Records for pointing to text and elements:
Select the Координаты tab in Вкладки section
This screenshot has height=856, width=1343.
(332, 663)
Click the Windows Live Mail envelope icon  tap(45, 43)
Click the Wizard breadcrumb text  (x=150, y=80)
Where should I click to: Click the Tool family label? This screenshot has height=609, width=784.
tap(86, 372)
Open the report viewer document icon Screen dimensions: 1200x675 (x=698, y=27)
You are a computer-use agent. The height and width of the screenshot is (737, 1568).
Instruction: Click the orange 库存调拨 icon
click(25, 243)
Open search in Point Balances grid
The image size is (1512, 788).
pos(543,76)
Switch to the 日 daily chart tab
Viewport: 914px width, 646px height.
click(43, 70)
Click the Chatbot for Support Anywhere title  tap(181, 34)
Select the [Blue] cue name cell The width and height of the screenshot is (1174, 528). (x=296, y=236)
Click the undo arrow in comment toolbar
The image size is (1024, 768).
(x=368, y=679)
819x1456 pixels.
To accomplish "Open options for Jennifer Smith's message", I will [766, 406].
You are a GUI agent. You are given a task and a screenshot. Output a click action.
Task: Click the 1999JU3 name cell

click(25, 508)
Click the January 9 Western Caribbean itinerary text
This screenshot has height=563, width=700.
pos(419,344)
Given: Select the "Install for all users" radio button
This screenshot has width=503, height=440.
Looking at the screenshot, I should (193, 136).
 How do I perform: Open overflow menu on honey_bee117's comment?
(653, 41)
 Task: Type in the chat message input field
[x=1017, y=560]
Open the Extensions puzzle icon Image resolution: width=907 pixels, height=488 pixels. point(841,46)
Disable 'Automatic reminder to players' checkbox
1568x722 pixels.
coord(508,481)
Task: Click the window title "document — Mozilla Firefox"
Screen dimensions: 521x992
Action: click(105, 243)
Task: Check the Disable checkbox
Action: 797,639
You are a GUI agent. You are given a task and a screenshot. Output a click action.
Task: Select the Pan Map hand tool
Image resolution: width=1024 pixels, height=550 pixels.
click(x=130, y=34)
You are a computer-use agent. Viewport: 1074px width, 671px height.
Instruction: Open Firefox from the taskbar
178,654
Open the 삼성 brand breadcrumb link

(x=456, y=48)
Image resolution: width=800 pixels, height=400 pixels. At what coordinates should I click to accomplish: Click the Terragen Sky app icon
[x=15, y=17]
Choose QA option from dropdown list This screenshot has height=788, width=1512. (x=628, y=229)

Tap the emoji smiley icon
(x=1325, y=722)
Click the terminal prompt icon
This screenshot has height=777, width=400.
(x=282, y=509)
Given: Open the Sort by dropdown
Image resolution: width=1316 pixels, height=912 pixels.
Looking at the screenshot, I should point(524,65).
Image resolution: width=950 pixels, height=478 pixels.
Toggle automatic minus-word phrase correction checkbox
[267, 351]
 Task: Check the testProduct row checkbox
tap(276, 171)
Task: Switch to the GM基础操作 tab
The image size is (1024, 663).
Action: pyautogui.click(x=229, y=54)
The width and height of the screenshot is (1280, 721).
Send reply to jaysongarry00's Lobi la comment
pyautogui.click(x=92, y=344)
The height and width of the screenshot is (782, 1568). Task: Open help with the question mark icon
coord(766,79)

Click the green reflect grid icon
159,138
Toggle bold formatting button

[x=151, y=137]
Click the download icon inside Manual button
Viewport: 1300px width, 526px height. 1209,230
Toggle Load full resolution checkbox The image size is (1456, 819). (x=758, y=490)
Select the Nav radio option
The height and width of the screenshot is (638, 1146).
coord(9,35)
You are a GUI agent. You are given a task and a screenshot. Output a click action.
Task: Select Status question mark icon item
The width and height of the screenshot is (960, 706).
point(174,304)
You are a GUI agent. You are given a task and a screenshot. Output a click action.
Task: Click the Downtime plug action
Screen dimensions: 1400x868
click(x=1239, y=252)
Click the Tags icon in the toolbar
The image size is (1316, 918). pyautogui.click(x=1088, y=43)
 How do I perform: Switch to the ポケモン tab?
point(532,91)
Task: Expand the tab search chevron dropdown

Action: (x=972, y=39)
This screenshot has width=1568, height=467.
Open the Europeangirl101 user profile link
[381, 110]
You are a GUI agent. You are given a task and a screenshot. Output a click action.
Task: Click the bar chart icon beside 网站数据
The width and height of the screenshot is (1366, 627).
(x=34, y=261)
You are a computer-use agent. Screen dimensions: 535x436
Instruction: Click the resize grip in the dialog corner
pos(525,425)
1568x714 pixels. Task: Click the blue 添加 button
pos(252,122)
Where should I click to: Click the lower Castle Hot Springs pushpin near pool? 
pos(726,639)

_EXERCISE TASK_
Rewrite the lines from the one holding "How do I perform: Open" through the one holding "click(x=130, y=34)", both included, with "overflow menu" changed to "more options menu" and nothing else altered. Give only those lines.

_SOLUTION FOR THIS PROBLEM_
 How do I perform: Open more options menu on honey_bee117's comment?
(653, 41)
 Task: Type in the chat message input field
[x=1017, y=560]
Open the Extensions puzzle icon Image resolution: width=907 pixels, height=488 pixels. point(841,46)
Disable 'Automatic reminder to players' checkbox
1568x722 pixels.
coord(508,481)
Task: Click the window title "document — Mozilla Firefox"
Screen dimensions: 521x992
Action: click(105, 243)
Task: Check the Disable checkbox
Action: 797,639
You are a GUI agent. You are given a task and a screenshot. Output a click action.
Task: Select the Pan Map hand tool
Image resolution: width=1024 pixels, height=550 pixels.
click(x=130, y=34)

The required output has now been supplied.